# Assigned task:
Carry on the interview below about helping a team find answers through Slack, starting right after its last line.

Start of Source passage

BAVANI: I wouldn’t say that they can’t reach me. We use Slack at Beyond 12 as our communication method. And they know that they can @ me in Slack so that I get a notification. And I don’t look at every single notification that comes across. But if I see one from somebody on my team, I do take a look at it to see whether they’re stuck in some way.
But I think there’s also a proactive component about setting them up with their network of resources within the organization, because it wouldn’t be great if I was ever the only person who had a specific answer anyway. So what they know is they have themselves as a resource. They have their team channel that they can ask questions out loud. And this is actually something that I provide development with early in people’s internships is when they come to me with questions, I almost always say, “That’s a question that you could ask in the channel,” because then there are more people listening who might be able to answer. And usually, I’m not the only person who could answer a specific question. And then, of course, they know who the other people with more experience or in higher up roles in the organization are. But that’s a little bit more intimidating for them to approach somebody that they don’t work with on a regular basis who they think of as more senior.
One more component is that I do have specific availability for them. So I have my standing one-on-ones with them and I have time set aside as office hours where they know, like the only thing I’m doing is waiting for them to ask me a question.
JENNIFER: Well, I have so many questions. Let’s see where to start. How often do you have one-on-ones with your reports?

End of Source passage
Start of Collected data

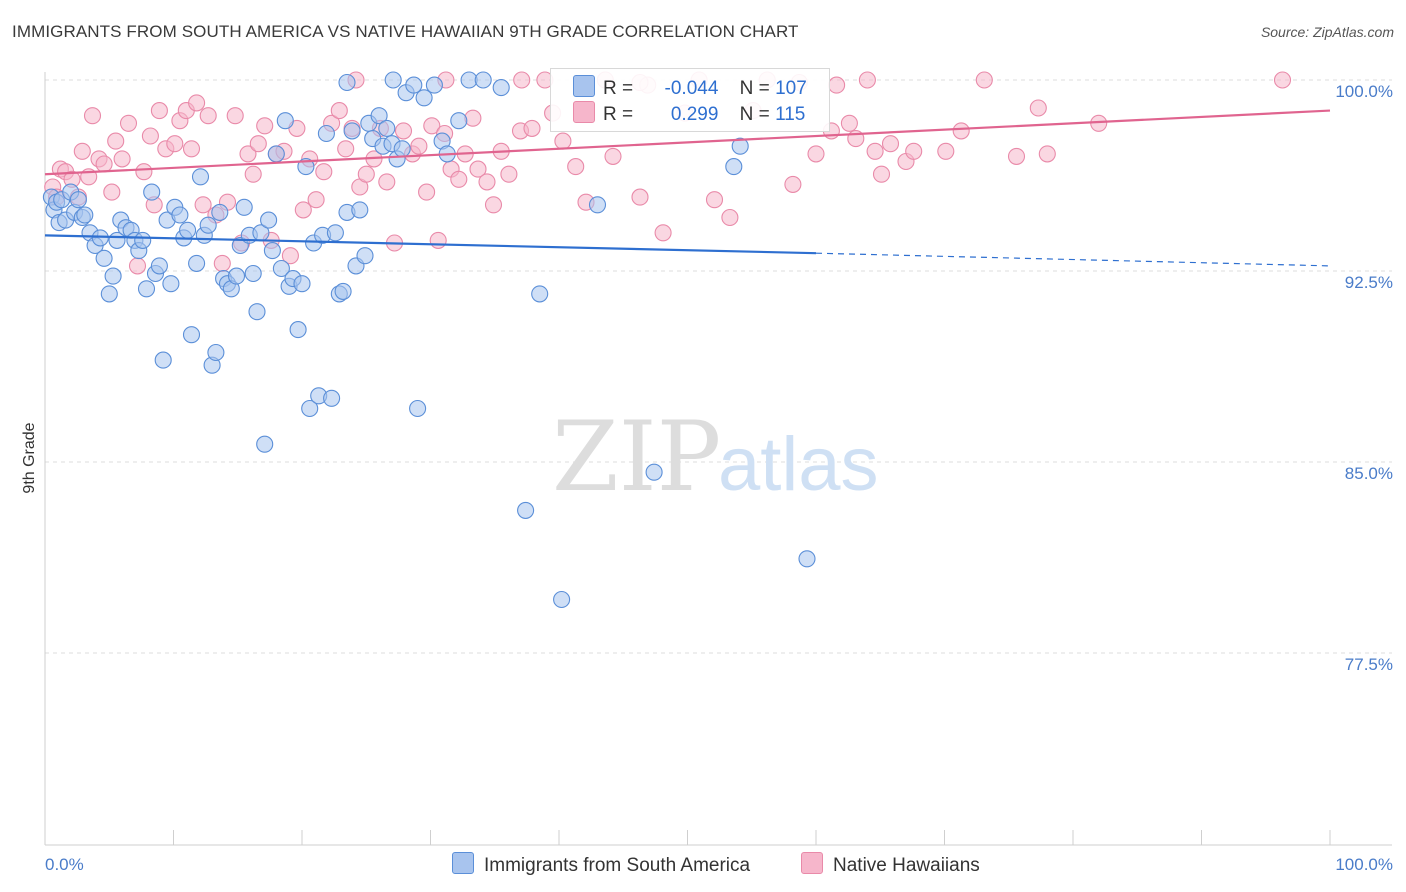 The width and height of the screenshot is (1406, 892). I want to click on series-legend-south-america: Immigrants from South America, so click(601, 864).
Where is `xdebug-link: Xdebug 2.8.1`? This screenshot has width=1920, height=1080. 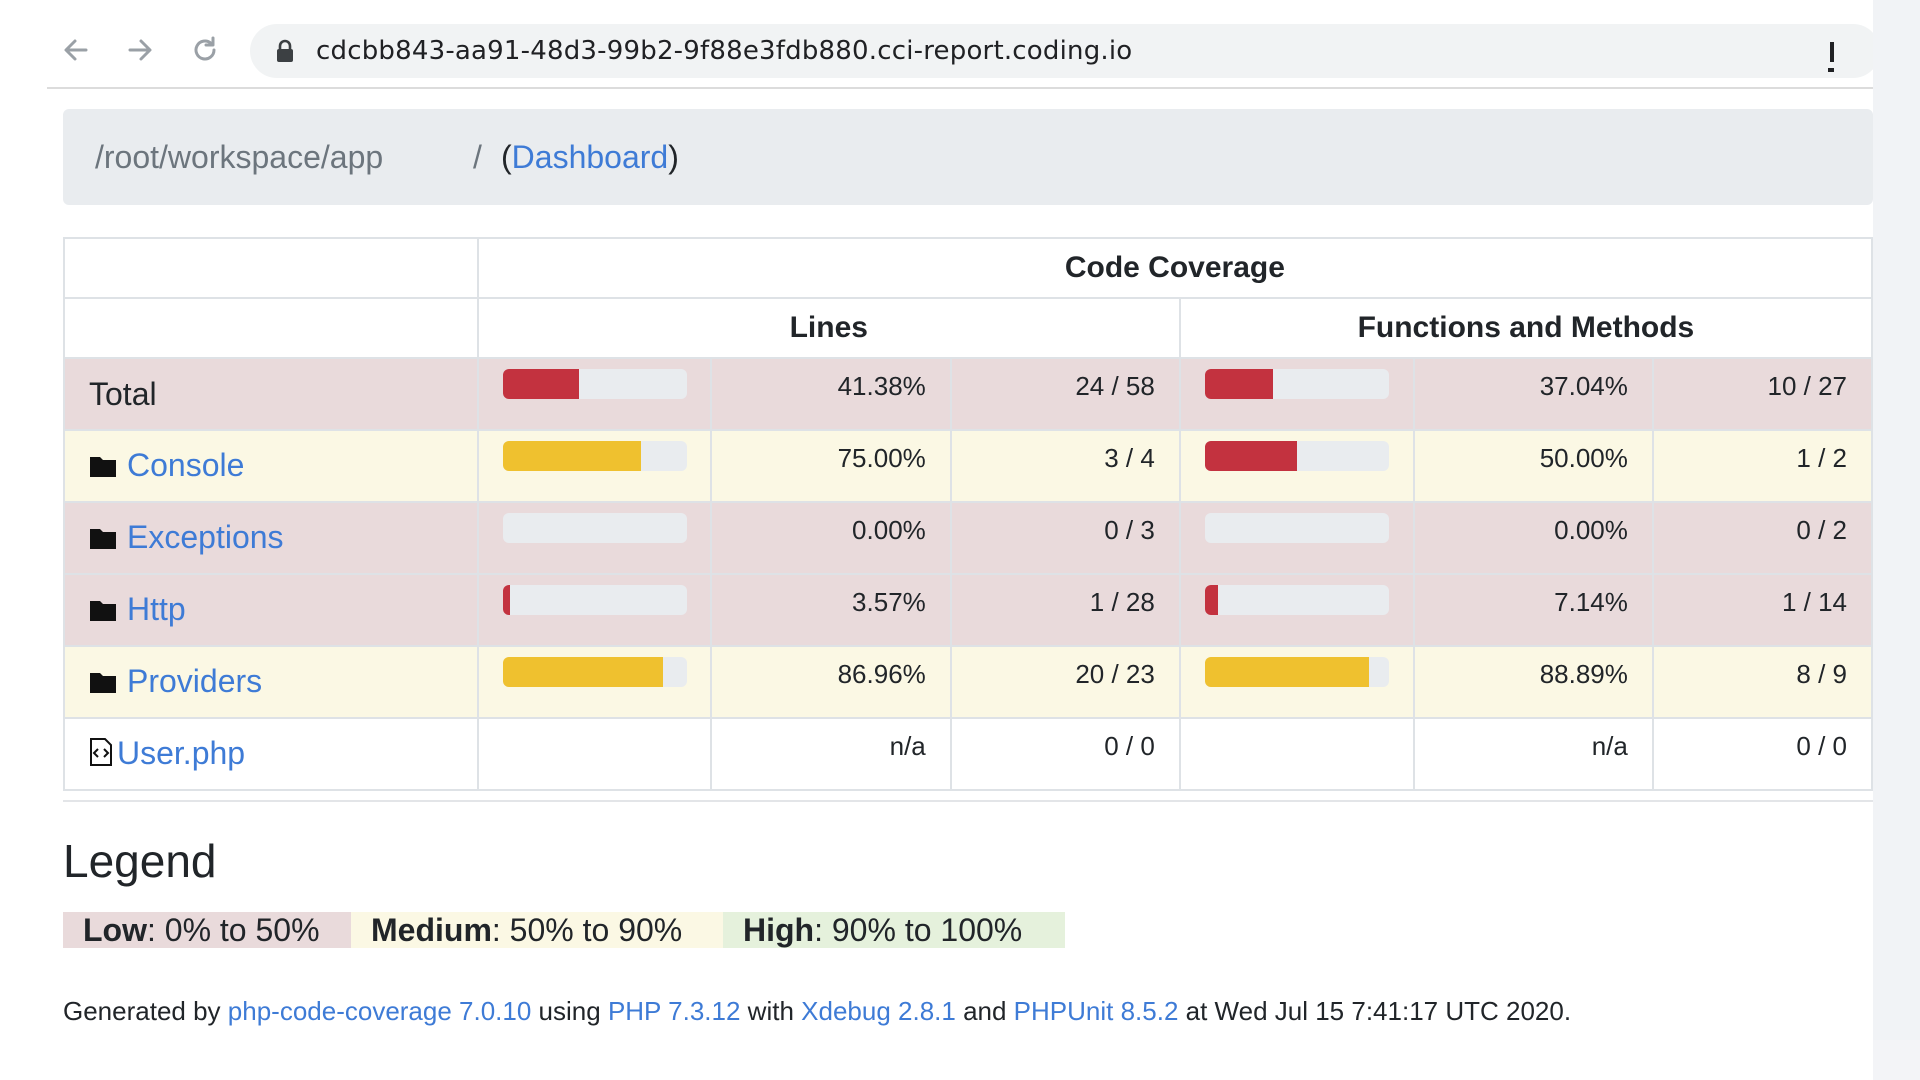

End of Collected data

# Task output:
BAVANI: I do one 30-minute meeting every two weeks for most of the student interns, and that’s because they work part time. So, I don’t want to take up a huge fraction of their time. Earlier in the summer, with interns who are working full time, I will do them every week until they are kind of up and running and don’t need as much support. I try to keep those one-on-ones as the big picture of how their internship is going. We’ve kind of come up with stuff like, “Oh, I’m having some friction with this person,” or, “I don’t know how to use this specific system.” But I also wanted to include what is your current project that you work on? What is your career goals? What are you hoping to get out of this internship? So that’s the space that I hold for it. And if they start asking me nitty gritty questions, we actually schedule a separate conversation about, like, how do I use JIRA? How do I use SQL. We then invite other interns too, if it’s relevant. We keep the space as really a mentorship moment.
JENNIFER: How about when you hold office hours? One thing I’m wondering about there is when I’m seeing office hours held by managers in the past, myself included, it feels like they either don’t get used or only one person uses them. Have you found the office hours to be effective for yourself?
BAVANI: It varies. And the situations in which it is the most successful are times when I am in the office and visible, and so are they. There was one summer that I had eight interns and they sat – we were working on this coworking space and they sat at this funny desk with arms, like two or three of them [inaudible] of the table and I was kind of in the middle. And I was working on whatever I was working on, but I was right in front of them and they could just say, “Hey, Bavani,” and I would turn around and look at them and ignore whatever else I had been doing. And they knew that that was like a good time to talk to me. At times when we’re not all in the office or when I can’t be in the office, then it’s helpful to say, “Here I am online. Reach out if you need anything right now because I’m available for you.”
JENNIFER: Oh, I really like that. One thing I feel like is really different is that physical proximity, because what I’ve seen office hours in the past, you have to get up and go to some meeting room and take that extra activation energy in order to see the manager. So, I’d like the spin of make office hours happen in person, so that way, they literally have to look at you and that’s it.
BAVANI: Yeah.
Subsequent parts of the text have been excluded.